Si la Dre Rochon a cette possibilité, c’est grâce à ce qui est appelé l’«accord 774». Cette entente permet aux médecins hors Québec et aux médecins du secteur privé qui souhaitent travailler à temps partiel dans le réseau public québécois de le faire sans impact sur leur rémunération. Avant la conclusion de cet accord, la Dre Rochon aurait vu sa rémunération être amputée de 30% par la Régie de l’assurance maladie du Québec, puisque son travail aurait été fait en dehors des plans régionaux d’effectifs médicaux en vigueur au Québec.

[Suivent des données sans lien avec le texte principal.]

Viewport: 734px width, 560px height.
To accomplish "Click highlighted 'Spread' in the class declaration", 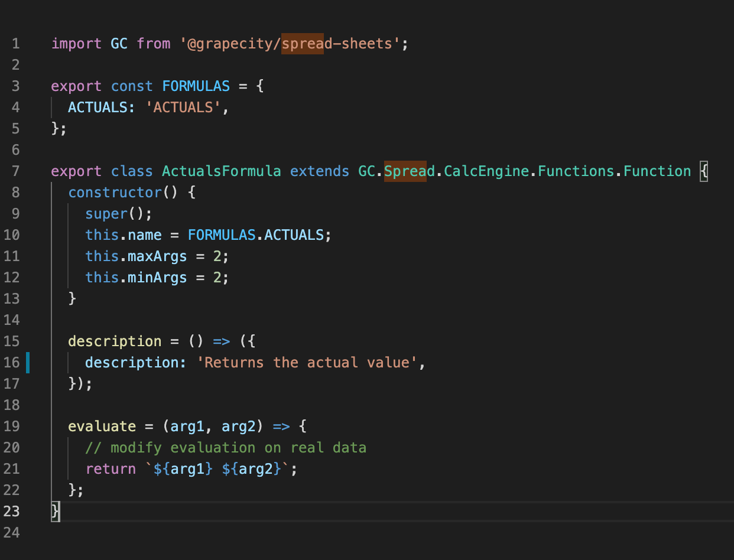I will click(405, 171).
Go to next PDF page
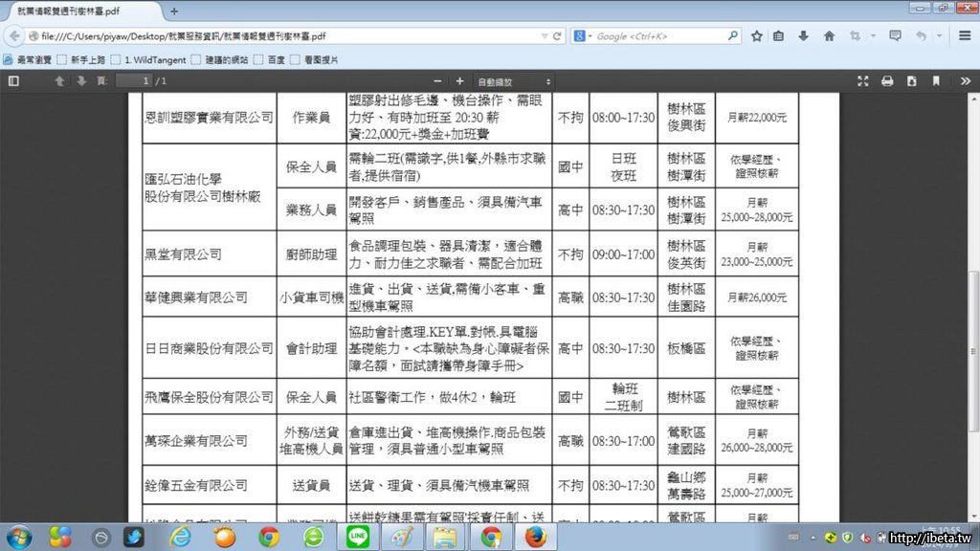This screenshot has height=551, width=980. point(81,81)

Le chef du Département de médecine générale (DRMG) de l’Outaouais, le Dr Marcel Guilbault, a expliqué au Droit que l’accord 774 a permis d’abolir cette pénalité. Les médecins hors Québec qui sont prêts à donner un coup de main à temps partiel dans la Belle Province peuvent désormais le faire pour un maximum de 90 jours par année et toucher 100% de la rémunération prévue. Ces médecins sont également exemptés des «activités médicales particulières» devant normalement être effectuées en début de carrière pour soutenir les besoins particuliers du réseau public, entre autres dans les urgences et les centres d’hébergement et de soins de longue durée.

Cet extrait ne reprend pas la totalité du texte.